C’est très facile pour les notaires : ils effectuent leur interrogation via l’interface de leur registre national. Si un testament est trouvé dans une affaire de succession, le notaire recevra quelques jours plus tard l’adresse du notaire détenteur. Et si aucun testament n’est trouvé, il recevra une réponse négative, ce qui le rassurera pour la suite du processus de succession.
Aujourd’hui, 13 registres de dernières volontés sont interconnectés via notre réseau. En 2023, plus de 5000 requêtes ont été effectuées sur la plateforme et près de 700 dernières volontés ont été retrouvées. Et depuis 2015, et l’adoption du règlement européen 650/2012, nous proposons également d’interconnecter les certificats successoraux européens (CSE) : 4 membres ont déjà interconnecté leurs registres et ce nombre augmente chaque année.

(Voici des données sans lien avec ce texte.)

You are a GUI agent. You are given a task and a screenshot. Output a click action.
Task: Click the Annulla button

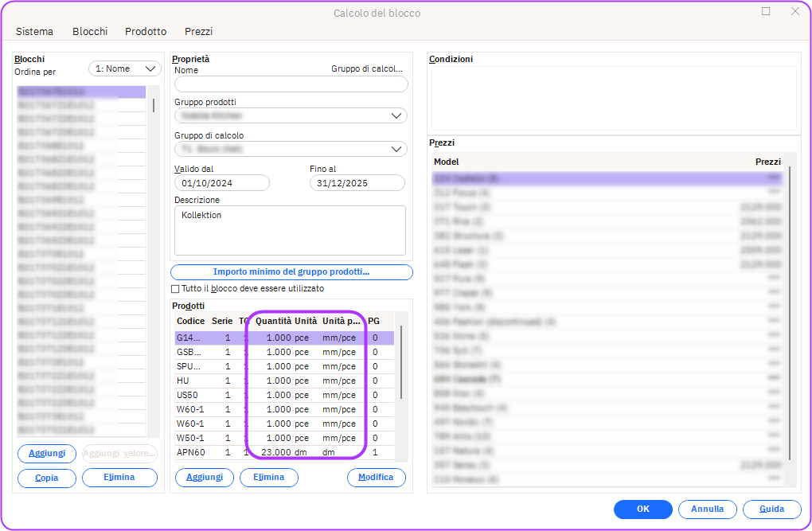pyautogui.click(x=707, y=509)
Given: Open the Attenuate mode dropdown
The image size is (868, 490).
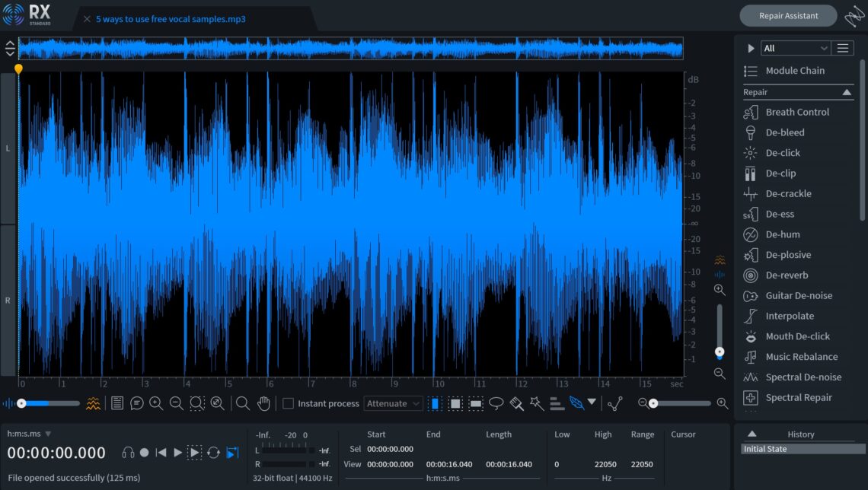Looking at the screenshot, I should point(393,403).
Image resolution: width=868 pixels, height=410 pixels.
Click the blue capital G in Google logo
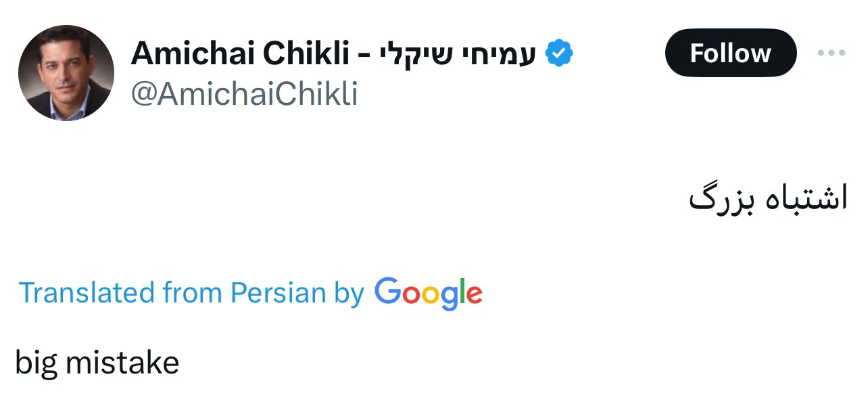388,292
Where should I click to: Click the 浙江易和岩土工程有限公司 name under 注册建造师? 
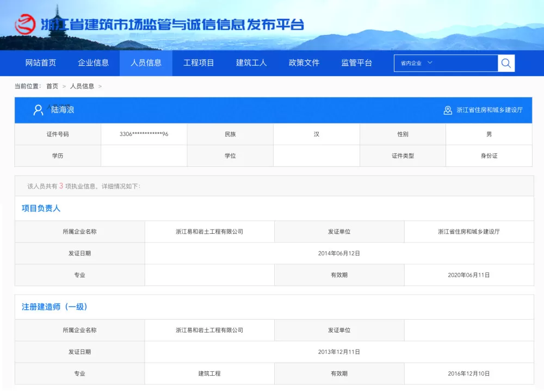tap(209, 330)
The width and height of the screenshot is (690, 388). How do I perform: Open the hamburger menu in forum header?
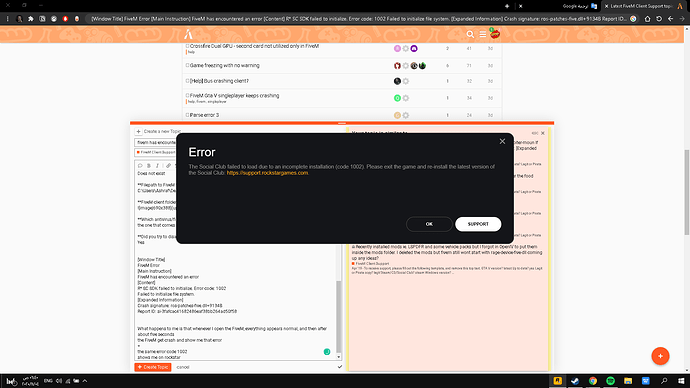(483, 34)
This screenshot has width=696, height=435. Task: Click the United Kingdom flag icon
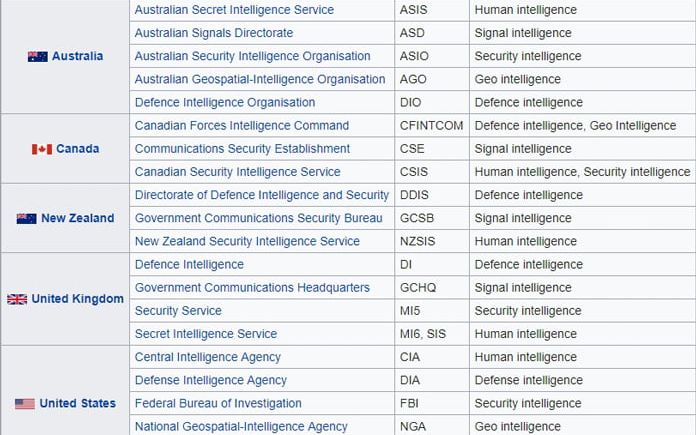(x=17, y=299)
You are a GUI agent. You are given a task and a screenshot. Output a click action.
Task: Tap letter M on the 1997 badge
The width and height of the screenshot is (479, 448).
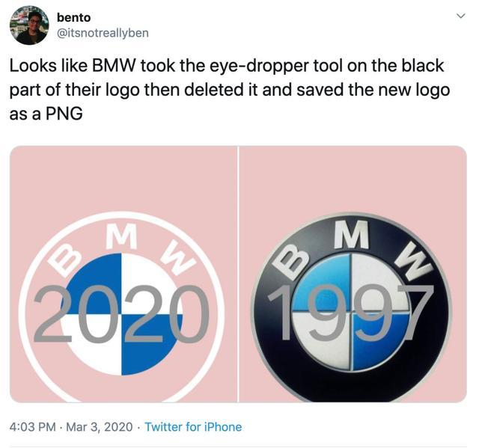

Au fil des années, nous avons identifié des obstacles juridiques et techniques qui empêchent le développement de l’interconnexion des registres des dernières volontés et des registres de CSE en Europe. Dans certains cas, nous avons été en mesure de proposer des solutions intermédiaires, tandis que dans d’autres, des progrès restent à faire.
Nous espérons que le registre slovène sera interconnecté un jour car ce serait un outil utile pour le notariat. L’une des administratrices de l’ARERT et notaire slovène, Sonja KRALJ, en est persuadée. Elle a été d’une grande aide pour faire connaître l’ARERT aux notaires slovènes, et nous avons eu le privilège d’être invités à leur conférence nationale en 2023 à Portoroz pour présenter notre association.

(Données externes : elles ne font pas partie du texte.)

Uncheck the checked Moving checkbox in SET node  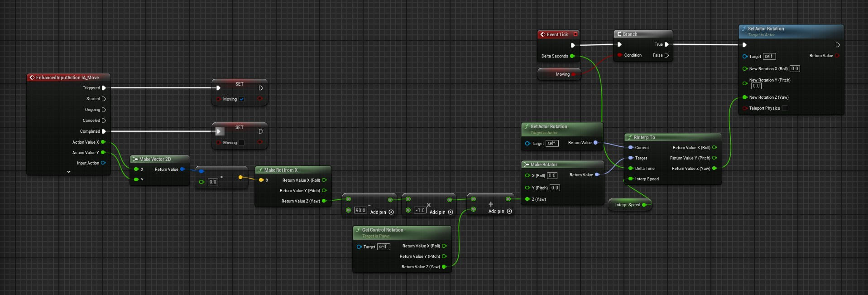click(242, 99)
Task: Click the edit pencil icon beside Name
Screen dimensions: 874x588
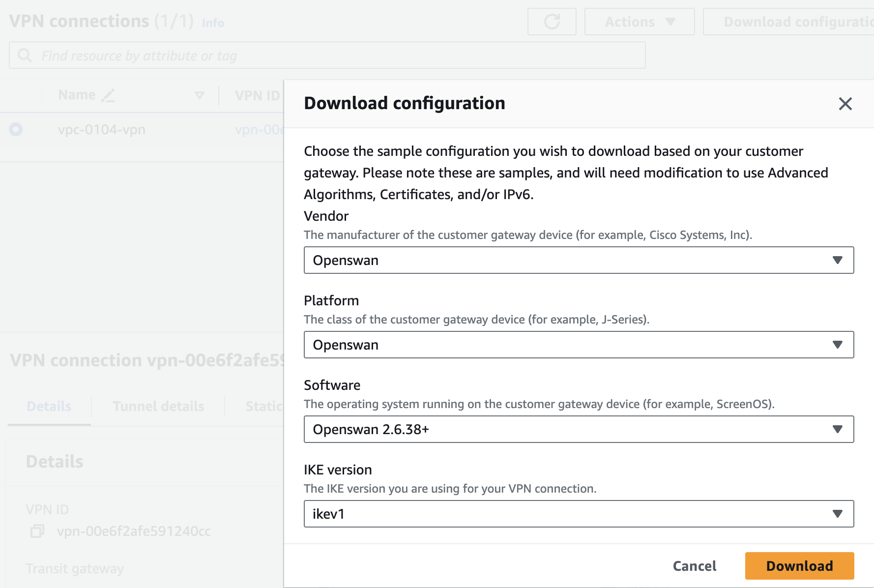Action: (x=108, y=95)
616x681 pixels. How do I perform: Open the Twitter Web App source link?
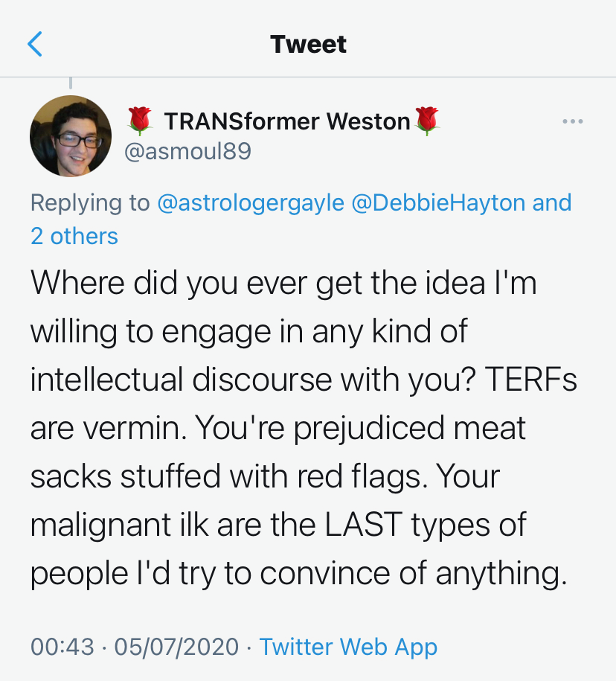pos(348,647)
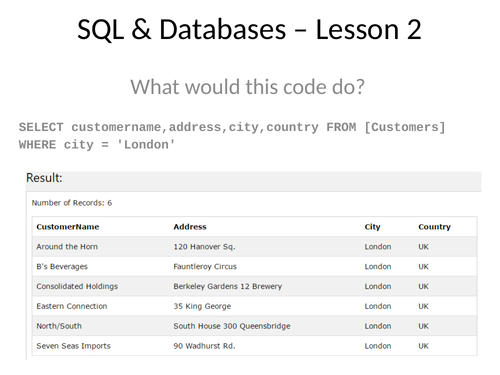Click the 'Number of Records: 6' text
Screen dimensions: 500x375
(72, 203)
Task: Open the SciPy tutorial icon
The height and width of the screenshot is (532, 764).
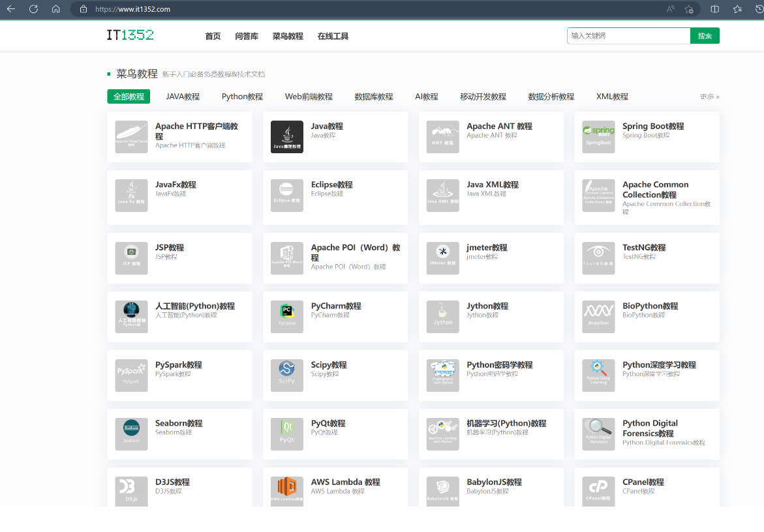Action: click(286, 376)
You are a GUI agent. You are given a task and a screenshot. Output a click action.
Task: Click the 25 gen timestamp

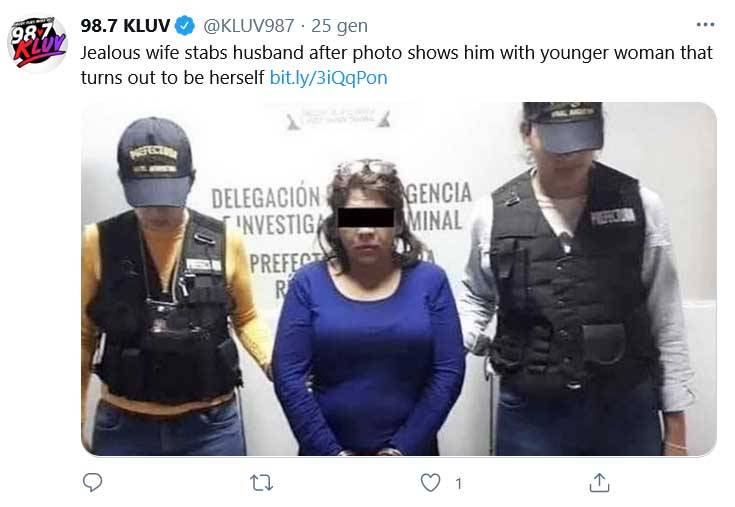coord(339,26)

- Comment évaluez-vous la notoriété de l’ARERT auprès des notaires et autres utilisateurs, et la coopération de l’ARERT avec les institutions européennes, notamment la Commission européenne qui prépare une évaluation de la mise en œuvre du règlement européen sur les successions n° 650/2012 pour 2025 ?
Comme je l’ai dit précédemment, nous apprécions toutes les invitations à participer aux conférences et événements organisés par les notariats en Europe pour présenter le travail de l’ARERT et sensibiliser les confrères notaires. Nous communiquons également sur les médias sociaux afin d’accroître notre visibilité. Nous avons récemment remanié notre site web que vous pouvez visiter sur www.arert.eu et nous avons créé une page LinkedIn pour partager des nouvelles.

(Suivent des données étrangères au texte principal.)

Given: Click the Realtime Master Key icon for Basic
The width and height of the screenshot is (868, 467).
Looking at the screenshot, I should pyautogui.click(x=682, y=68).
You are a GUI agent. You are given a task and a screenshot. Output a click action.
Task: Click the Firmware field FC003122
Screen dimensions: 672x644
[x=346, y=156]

Nous participons à des réunions avec les institutions européennes en tant qu’expert sur l’interconnexion des registres des dernières volontés et des CSE, afin de présenter des recommandations basées sur notre expérience, et d’améliorer la réglementation européenne. La Commission européenne et le Conseil de l’Union européenne ont apporté leur soutien et s’accordent sur la pertinence de l’interconnexion des registres testamentaires et des CSE pour une application effective du règlement 650/2012.
- En 2025, le RERT fêtera son 20e anniversaire, et les anniversaires sont toujours l’occasion non seulement de réfléchir au passé, mais aussi de fixer de nouveaux objectifs pour l’avenir. Pourriez-vous nous présenter quelques-uns de ces objectifs futurs ?
Je suis heureux de représenter l’ARERT l’année prochaine pour célébrer 20 ans de travail acharné et efficace. Le chemin parcouru a été remarquable et nous sommes ravis que notre travail soit aujourd’hui reconnu par la profession et par les institutions européennes.
Nous pouvons encore nous améliorer et l’un de nos objectifs est d’interconnecter davantage de registres de dernière volonté et de CSE. Nous avons identifié les obstacles qui subsistent. Nous avons également défini un plan de communication pour sensibiliser les notaires au réseau, avec pour objectif d’augmenter le nombre de requêtes. Enfin, nous continuerons à renforcer notre partenariat avec tous les réseaux notariaux, le CNUE et les réseaux judiciaires. Je crois qu’une Union européenne prospère exige que le notariat travaille à la sécurité juridique de tous les citoyens et donne l’exemple de la coopération transfrontalière.